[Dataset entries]

※

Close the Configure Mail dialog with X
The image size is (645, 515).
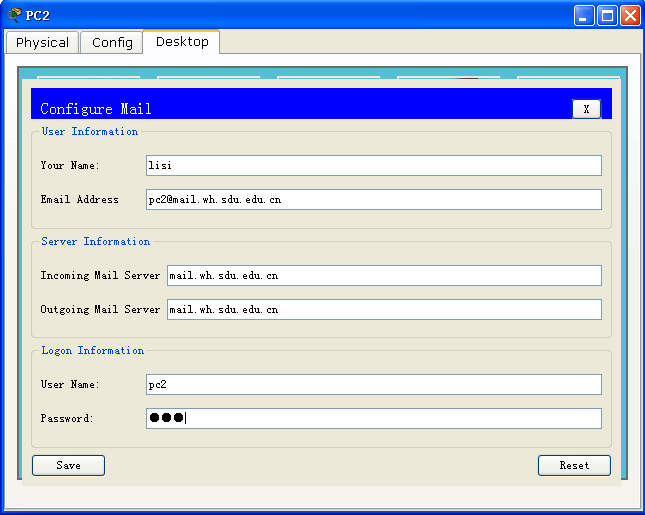(586, 109)
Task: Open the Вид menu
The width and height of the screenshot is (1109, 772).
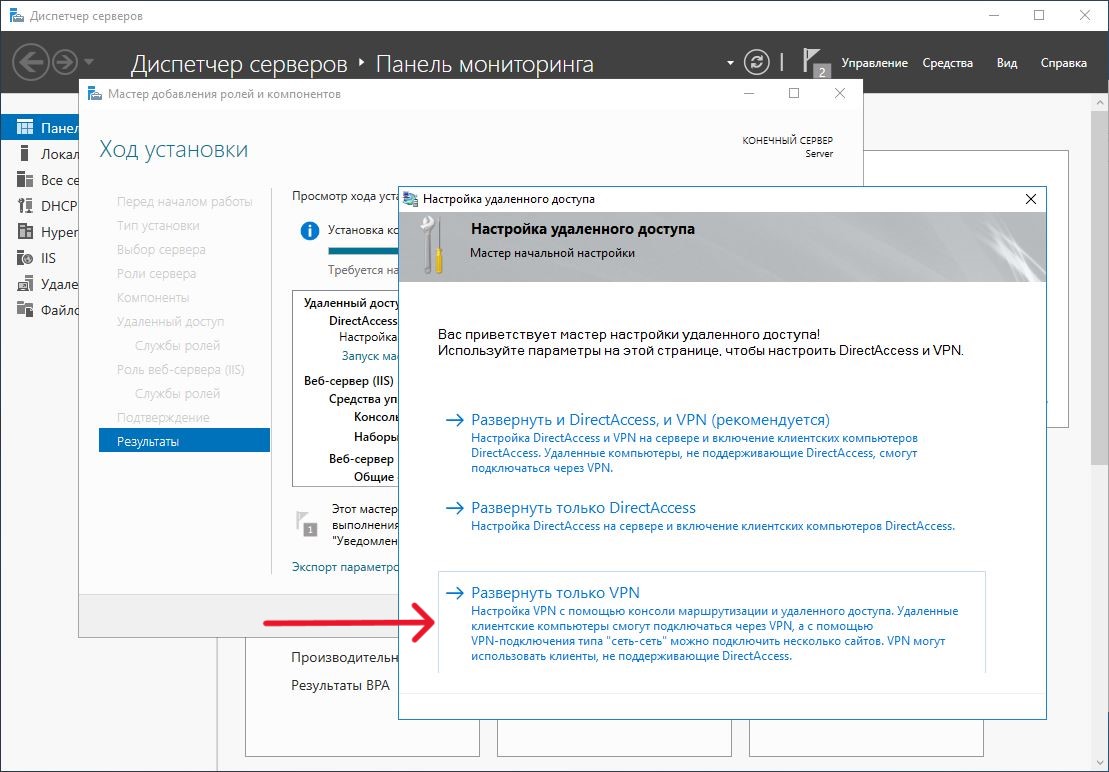Action: pos(1006,63)

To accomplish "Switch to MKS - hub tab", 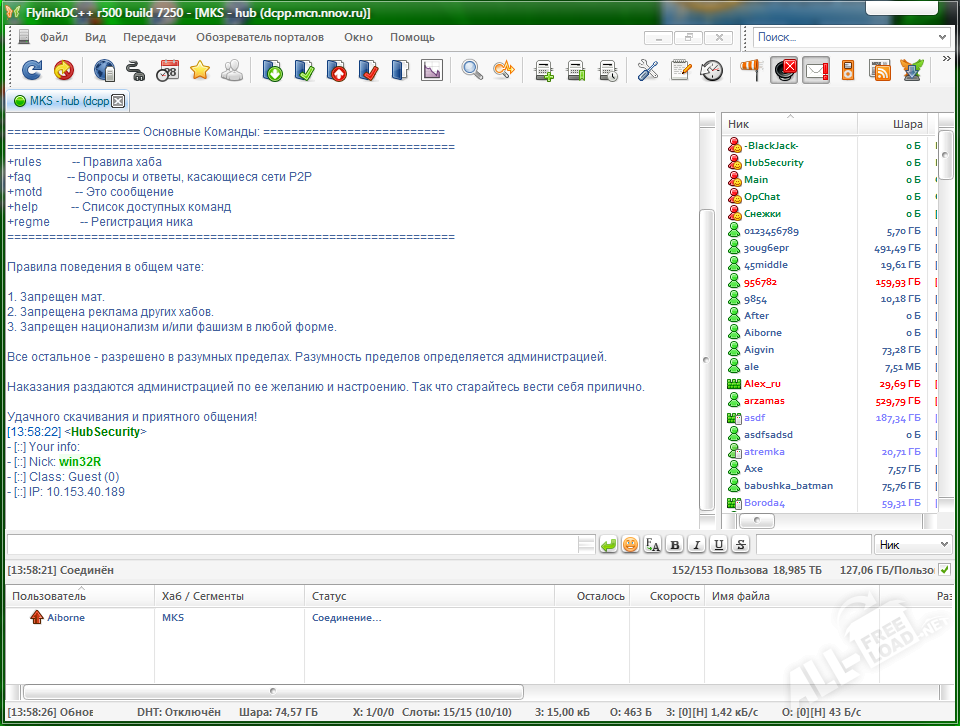I will pyautogui.click(x=62, y=101).
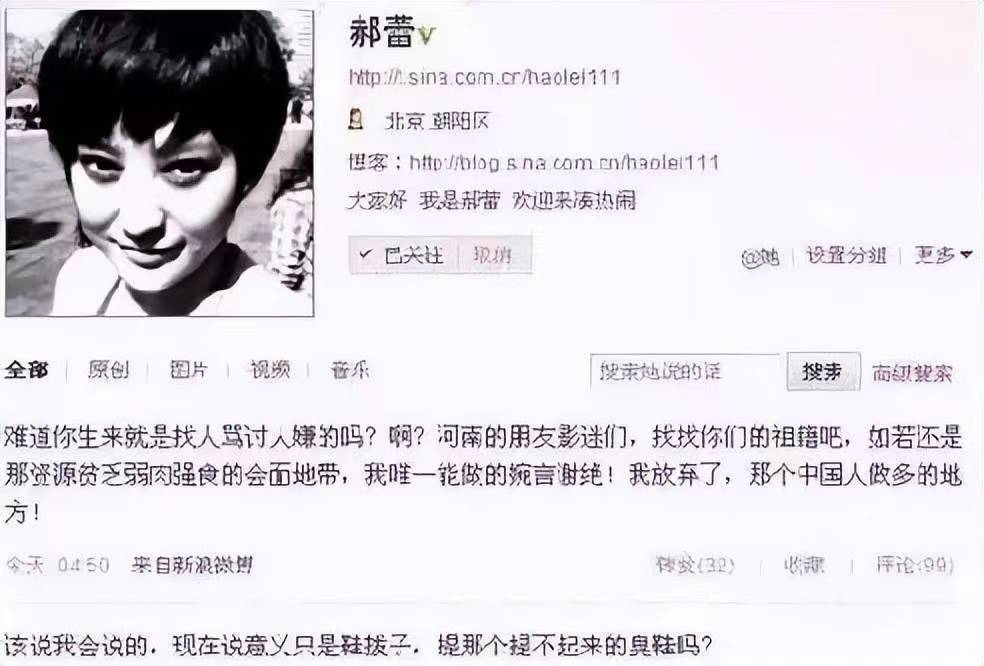
Task: Open the 视频 tab
Action: click(x=270, y=370)
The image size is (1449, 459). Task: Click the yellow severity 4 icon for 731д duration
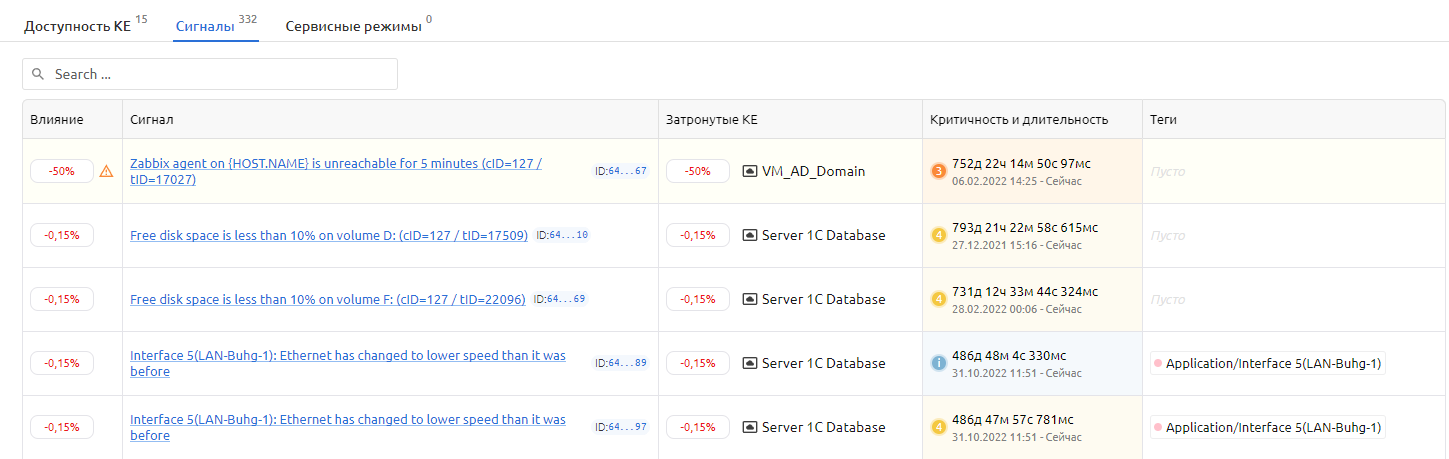(x=939, y=299)
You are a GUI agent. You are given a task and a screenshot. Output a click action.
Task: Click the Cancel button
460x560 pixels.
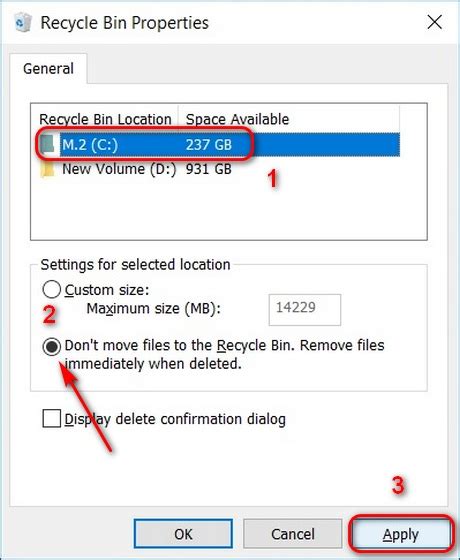[x=292, y=534]

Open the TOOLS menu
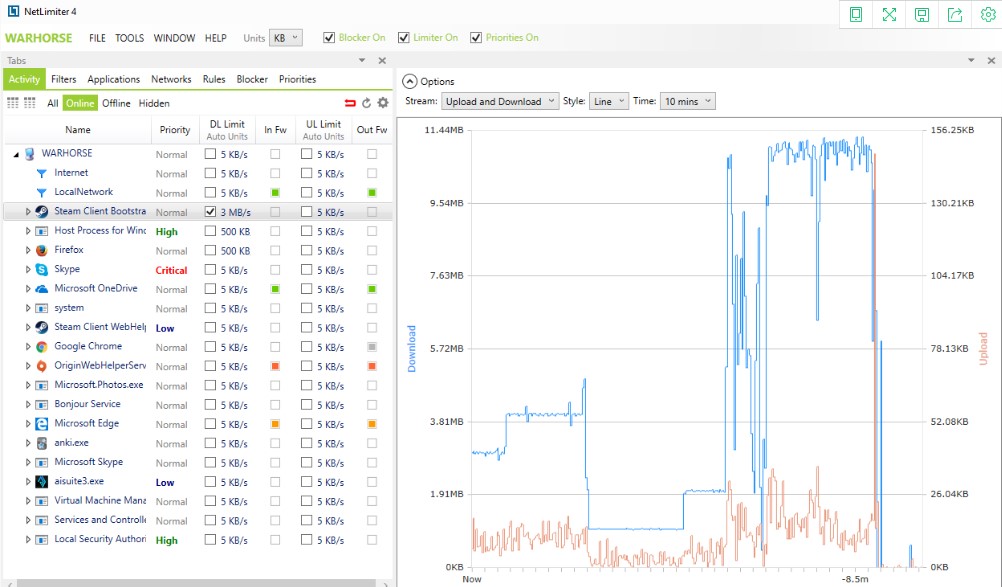click(x=129, y=38)
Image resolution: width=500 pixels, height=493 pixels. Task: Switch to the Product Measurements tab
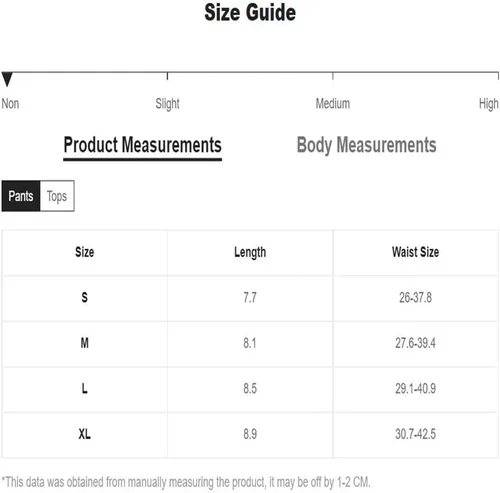[142, 146]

※

• **What the task requires**
Each line from the one bearing "Open the TOOLS menu" through the final line of the records is to be copied exactly, and no pictures are to be included.

• **Exercise output**
Open the TOOLS menu
click(x=129, y=38)
Image resolution: width=500 pixels, height=493 pixels. Task: Switch to the Product Measurements tab
[142, 146]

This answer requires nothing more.